─── Provided data ───
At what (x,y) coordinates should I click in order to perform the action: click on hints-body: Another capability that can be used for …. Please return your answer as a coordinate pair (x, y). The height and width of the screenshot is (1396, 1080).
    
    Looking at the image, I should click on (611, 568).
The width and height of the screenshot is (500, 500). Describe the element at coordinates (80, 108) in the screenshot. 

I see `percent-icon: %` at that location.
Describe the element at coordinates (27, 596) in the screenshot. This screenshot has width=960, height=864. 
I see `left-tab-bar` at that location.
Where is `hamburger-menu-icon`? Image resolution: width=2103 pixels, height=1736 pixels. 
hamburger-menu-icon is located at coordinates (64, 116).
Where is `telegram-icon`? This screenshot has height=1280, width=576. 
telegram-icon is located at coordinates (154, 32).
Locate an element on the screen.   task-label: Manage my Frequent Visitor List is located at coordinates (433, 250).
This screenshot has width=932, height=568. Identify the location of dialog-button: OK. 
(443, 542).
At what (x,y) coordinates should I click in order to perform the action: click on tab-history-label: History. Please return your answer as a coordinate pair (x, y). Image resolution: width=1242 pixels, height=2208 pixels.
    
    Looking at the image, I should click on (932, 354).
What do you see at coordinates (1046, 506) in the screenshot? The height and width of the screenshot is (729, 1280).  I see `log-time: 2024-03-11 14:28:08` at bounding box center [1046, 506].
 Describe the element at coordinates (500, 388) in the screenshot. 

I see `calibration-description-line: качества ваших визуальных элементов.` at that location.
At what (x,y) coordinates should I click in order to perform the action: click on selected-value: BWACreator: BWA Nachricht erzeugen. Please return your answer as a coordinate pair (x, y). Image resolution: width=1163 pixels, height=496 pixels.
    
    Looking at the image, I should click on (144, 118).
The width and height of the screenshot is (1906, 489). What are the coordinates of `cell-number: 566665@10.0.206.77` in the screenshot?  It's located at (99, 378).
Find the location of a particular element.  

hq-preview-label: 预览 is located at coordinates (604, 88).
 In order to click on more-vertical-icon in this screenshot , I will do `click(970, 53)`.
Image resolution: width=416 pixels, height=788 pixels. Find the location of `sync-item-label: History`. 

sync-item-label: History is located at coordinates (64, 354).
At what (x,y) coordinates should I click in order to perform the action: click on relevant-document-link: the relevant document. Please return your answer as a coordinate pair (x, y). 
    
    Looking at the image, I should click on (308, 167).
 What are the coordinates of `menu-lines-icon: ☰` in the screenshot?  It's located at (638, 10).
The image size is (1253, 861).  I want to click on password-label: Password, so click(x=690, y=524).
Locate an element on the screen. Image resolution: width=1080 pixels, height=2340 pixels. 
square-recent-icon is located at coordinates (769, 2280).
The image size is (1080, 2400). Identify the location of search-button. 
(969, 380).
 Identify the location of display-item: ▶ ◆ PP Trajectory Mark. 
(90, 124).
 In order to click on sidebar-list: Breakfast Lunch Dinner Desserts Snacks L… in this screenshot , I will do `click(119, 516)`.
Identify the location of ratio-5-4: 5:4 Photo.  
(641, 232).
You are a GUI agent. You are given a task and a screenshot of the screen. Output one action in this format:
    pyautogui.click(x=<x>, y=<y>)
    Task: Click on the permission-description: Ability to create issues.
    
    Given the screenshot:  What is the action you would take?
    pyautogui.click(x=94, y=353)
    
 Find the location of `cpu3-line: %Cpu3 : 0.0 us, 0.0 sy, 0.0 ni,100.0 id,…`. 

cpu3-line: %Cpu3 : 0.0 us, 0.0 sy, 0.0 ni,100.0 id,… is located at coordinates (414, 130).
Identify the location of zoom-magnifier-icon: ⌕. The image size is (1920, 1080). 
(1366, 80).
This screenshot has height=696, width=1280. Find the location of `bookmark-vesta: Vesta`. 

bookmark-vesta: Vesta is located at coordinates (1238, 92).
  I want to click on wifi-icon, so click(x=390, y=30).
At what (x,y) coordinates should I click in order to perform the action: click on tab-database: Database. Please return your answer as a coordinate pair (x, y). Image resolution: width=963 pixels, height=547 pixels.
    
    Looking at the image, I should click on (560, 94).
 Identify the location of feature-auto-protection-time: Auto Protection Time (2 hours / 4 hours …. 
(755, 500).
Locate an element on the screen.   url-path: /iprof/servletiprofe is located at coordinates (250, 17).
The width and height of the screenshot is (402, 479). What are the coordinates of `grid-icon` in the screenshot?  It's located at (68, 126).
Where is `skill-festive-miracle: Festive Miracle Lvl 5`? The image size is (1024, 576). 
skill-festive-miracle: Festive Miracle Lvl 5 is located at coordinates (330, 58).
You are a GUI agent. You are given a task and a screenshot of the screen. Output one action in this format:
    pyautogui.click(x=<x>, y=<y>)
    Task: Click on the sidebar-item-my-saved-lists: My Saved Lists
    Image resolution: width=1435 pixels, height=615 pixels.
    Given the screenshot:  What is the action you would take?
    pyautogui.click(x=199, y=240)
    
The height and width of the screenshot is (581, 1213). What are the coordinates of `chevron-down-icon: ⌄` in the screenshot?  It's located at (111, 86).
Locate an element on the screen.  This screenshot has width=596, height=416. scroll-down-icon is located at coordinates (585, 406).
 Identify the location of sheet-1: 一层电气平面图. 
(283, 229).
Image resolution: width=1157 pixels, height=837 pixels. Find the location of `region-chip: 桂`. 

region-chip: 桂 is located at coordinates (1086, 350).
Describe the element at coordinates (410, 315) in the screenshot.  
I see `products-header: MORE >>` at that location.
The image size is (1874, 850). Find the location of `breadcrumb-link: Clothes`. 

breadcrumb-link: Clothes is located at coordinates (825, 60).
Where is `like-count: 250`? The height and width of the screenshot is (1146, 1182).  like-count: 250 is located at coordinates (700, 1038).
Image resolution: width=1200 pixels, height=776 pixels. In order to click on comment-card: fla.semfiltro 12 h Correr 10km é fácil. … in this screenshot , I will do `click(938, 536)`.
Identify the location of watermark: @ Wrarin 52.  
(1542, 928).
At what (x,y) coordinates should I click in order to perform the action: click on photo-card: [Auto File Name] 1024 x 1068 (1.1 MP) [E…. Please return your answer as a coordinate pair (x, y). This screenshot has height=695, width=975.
───
Retype the rows above verbatim, beginning with the first row and ending with the line that contains "What do you", including that line.

### Expected answer
At what (x,y) coordinates should I click in order to perform the action: click on hints-body: Another capability that can be used for …. Please return your answer as a coordinate pair (x, y). The height and width of the screenshot is (1396, 1080).
    
    Looking at the image, I should click on (611, 568).
The width and height of the screenshot is (500, 500). Describe the element at coordinates (80, 108) in the screenshot. 

I see `percent-icon: %` at that location.
Describe the element at coordinates (27, 596) in the screenshot. This screenshot has width=960, height=864. 
I see `left-tab-bar` at that location.
Where is `hamburger-menu-icon`? Image resolution: width=2103 pixels, height=1736 pixels. 
hamburger-menu-icon is located at coordinates (64, 116).
Where is `telegram-icon`? This screenshot has height=1280, width=576. 
telegram-icon is located at coordinates (154, 32).
Locate an element on the screen.   task-label: Manage my Frequent Visitor List is located at coordinates (433, 250).
This screenshot has width=932, height=568. Identify the location of dialog-button: OK. 
(443, 542).
At what (x,y) coordinates should I click in order to perform the action: click on tab-history-label: History. Please return your answer as a coordinate pair (x, y). Image resolution: width=1242 pixels, height=2208 pixels.
    
    Looking at the image, I should click on (932, 354).
What do you see at coordinates (1046, 506) in the screenshot? The height and width of the screenshot is (729, 1280).  I see `log-time: 2024-03-11 14:28:08` at bounding box center [1046, 506].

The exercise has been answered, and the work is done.